As Occupy Wall Street grew, the New York Police Department's "crowd control" tactics became increasingly bizarre and aggressive: historic mass arrests, motor scooter attacks, destruction of booksramming horses into demonstrators, putting New York Post reporters in choke holds -- to name only a few.  And following Tuesday's brazen raid of Zuccotti Park, carried out in the dead of night, the NYPD indicated that de-escalation is not on the horizon. Quite the opposite, in fact. Police officials at the highest ranks, under the direction of Mayor Mike Bloomberg and Police Commissioner Ray Kelly, have taken to simply making up the rules as they go along.

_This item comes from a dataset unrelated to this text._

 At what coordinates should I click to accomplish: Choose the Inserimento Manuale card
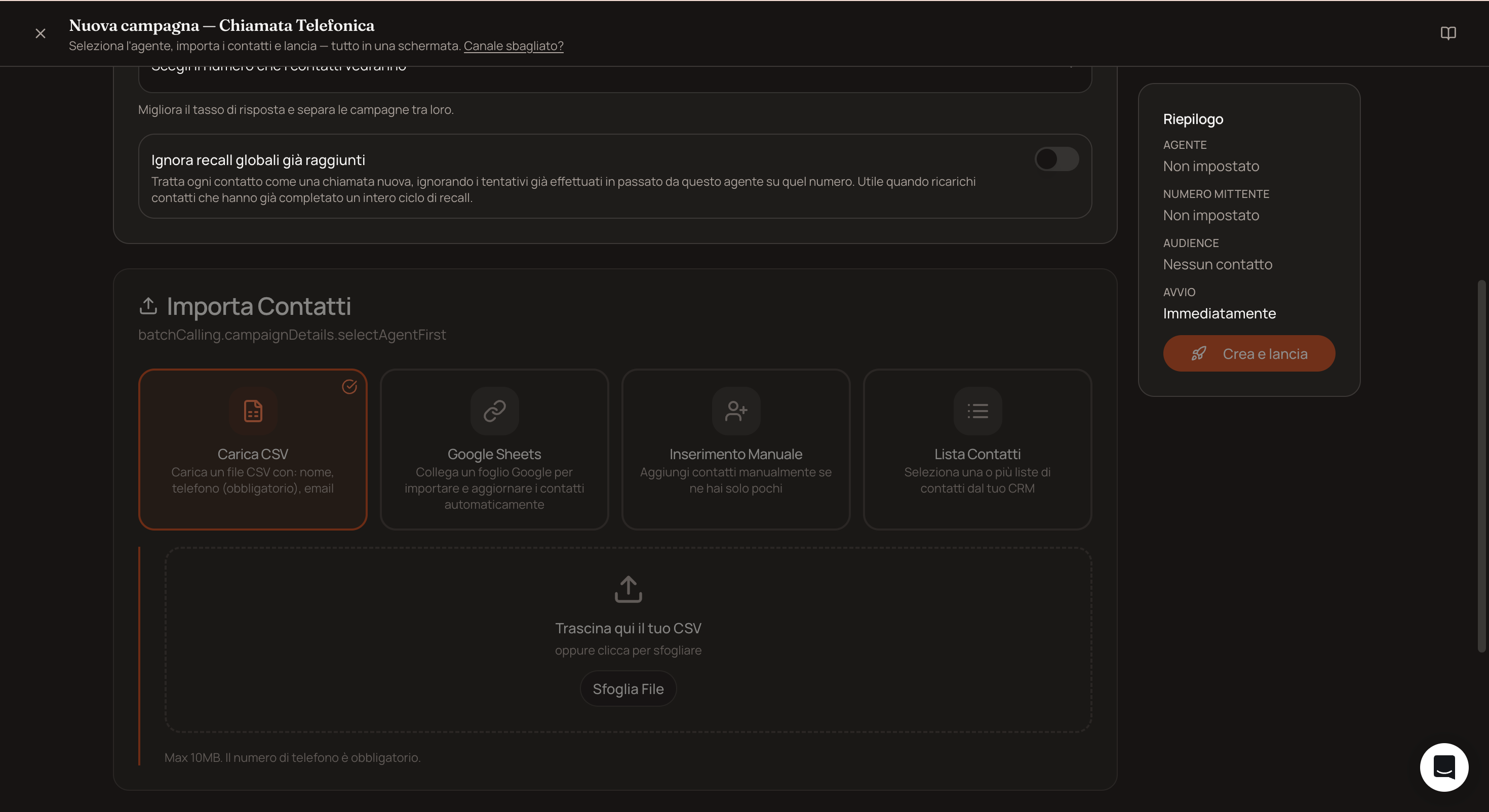click(x=736, y=449)
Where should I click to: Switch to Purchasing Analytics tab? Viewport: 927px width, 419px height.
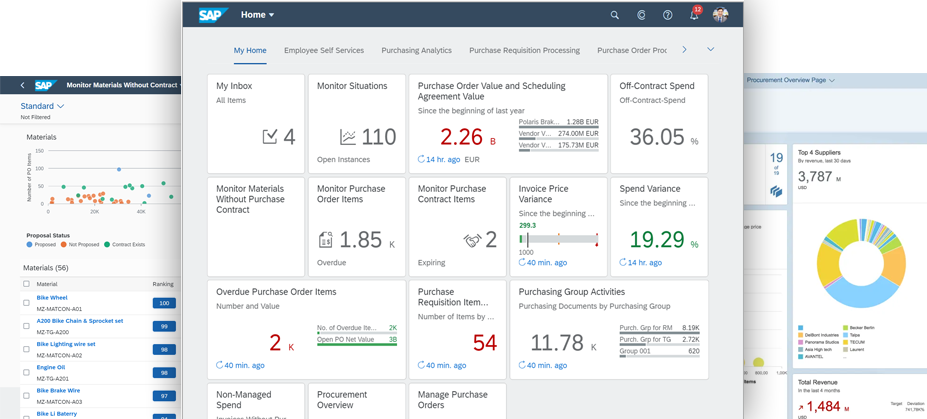(416, 50)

In the same way that financial elites rig the political system, law enforcement elites like Bloomberg and Kelly have rigged the criminal justice system. Occupy Wall Street is hardly the only victim. The NYPD is on pace to make 700,000 extralegal "stop-and-frisks" this year alone, while its own officers skirt accountability for their misconduct. Deputy Inspector Anthony Bologna, who was sanctioned by NYPD Internal Affairs for pepper-spraying at least four demonstrators without provocation, received a maximum punishment of 10 lost vacation days on account of his actions.

If you're an ordinary citizen, and you get caught on video dousing people with noxious gas like Bologna did, you get summarily locked up. And if you're young and black, expect to receive the law's full wrath. But when you're an NYPD commanding officer responsible for all of Manhattan below 59th street, like Bologna was at the time of his attack, you get essentially a free pass.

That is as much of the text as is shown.